Within the entries below, find every line that has the string "will", then copy it.

(Extracted data entries)
----

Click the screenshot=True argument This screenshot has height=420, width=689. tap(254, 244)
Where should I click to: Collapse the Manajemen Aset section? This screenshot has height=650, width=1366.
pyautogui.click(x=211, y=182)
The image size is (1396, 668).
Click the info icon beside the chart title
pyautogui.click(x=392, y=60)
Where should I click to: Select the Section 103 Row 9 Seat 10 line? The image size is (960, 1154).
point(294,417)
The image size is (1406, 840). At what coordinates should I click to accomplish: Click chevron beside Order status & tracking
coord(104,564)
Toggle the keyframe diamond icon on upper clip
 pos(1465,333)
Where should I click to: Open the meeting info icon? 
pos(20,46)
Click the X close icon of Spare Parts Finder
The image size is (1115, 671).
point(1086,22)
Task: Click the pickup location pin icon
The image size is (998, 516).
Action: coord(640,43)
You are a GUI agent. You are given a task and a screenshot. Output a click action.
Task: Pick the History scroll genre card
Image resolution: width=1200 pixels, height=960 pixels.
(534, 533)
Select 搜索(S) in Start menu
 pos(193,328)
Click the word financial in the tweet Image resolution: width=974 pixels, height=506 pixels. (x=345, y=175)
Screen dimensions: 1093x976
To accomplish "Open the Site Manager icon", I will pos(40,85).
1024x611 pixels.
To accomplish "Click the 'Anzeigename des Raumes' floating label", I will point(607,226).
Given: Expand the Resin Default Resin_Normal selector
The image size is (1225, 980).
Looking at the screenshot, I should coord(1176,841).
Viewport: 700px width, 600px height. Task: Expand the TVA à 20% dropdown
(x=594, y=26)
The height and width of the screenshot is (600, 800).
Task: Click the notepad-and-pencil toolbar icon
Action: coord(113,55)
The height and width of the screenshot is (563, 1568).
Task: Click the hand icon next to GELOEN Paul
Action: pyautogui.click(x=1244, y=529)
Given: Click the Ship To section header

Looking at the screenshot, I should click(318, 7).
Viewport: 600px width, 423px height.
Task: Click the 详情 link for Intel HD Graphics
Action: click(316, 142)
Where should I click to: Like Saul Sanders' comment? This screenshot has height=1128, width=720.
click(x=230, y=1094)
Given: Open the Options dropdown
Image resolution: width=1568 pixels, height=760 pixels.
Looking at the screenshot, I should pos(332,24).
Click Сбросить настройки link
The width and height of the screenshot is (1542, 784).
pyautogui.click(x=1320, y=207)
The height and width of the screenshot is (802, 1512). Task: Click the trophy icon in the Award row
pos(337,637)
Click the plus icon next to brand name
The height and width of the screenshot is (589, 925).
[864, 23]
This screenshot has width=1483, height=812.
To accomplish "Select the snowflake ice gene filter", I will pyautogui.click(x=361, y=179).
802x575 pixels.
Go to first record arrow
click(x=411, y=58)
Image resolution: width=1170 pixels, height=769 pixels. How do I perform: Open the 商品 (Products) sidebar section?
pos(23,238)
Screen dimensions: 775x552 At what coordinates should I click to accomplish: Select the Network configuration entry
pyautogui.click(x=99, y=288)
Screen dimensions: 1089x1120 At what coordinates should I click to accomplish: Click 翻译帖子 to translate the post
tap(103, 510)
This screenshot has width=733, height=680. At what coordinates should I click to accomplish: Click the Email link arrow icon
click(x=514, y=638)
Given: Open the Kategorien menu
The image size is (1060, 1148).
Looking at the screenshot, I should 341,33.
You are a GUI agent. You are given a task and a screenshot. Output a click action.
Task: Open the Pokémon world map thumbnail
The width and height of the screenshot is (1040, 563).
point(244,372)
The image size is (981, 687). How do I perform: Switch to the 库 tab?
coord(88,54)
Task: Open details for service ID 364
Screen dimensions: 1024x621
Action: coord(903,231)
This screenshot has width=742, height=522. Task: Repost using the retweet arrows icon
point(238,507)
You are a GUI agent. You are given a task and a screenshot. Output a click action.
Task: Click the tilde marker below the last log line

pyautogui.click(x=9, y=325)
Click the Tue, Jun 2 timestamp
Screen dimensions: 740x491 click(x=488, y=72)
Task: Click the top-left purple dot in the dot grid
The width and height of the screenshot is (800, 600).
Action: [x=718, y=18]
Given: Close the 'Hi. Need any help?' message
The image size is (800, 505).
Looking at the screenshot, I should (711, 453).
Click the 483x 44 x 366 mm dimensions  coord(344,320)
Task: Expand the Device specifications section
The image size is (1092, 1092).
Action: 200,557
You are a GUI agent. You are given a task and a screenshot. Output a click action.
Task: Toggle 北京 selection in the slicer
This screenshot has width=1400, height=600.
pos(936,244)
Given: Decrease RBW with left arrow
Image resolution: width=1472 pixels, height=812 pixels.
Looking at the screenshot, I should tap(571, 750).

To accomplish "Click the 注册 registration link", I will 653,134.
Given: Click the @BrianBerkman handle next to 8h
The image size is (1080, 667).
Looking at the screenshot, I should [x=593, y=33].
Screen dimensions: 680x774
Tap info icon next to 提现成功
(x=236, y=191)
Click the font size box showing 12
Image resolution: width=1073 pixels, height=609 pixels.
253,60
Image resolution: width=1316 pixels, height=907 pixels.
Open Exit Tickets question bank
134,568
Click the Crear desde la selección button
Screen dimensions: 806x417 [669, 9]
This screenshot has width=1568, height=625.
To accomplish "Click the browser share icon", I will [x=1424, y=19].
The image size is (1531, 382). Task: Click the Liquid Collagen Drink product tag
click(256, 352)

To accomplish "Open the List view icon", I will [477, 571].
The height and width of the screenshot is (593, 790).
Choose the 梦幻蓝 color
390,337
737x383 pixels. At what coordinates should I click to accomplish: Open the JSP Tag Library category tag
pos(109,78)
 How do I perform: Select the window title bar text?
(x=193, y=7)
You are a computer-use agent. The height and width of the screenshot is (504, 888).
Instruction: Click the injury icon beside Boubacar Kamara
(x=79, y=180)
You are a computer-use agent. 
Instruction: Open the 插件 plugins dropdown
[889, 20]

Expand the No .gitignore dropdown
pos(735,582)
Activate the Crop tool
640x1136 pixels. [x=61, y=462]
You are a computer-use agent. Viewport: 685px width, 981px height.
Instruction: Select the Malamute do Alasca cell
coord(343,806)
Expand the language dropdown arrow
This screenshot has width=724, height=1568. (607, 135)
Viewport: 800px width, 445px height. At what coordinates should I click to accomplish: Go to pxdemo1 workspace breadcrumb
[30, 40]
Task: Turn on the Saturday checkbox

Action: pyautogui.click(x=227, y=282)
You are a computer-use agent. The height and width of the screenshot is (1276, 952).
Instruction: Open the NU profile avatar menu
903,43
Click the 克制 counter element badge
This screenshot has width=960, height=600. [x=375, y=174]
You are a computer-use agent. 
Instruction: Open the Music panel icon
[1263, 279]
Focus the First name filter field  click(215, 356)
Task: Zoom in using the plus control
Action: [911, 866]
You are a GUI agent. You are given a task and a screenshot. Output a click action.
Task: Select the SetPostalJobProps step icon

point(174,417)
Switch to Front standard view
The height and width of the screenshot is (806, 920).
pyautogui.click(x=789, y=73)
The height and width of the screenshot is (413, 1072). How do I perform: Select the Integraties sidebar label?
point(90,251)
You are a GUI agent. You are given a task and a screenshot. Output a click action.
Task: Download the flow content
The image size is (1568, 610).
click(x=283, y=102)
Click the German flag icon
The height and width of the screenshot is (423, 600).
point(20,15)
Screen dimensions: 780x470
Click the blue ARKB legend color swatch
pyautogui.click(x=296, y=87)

----

SOLUTION TO THIS PROBLEM:
To accomplish "Open the Site Manager icon", I will pos(40,85).
To accomplish "Click the 'Anzeigename des Raumes' floating label", I will point(607,226).
To accomplish "Select the snowflake ice gene filter", I will pyautogui.click(x=361, y=179).
To accomplish "Click the 注册 registration link", I will 653,134.
To accomplish "Click the browser share icon", I will [x=1424, y=19].
To accomplish "Open the List view icon", I will [477, 571].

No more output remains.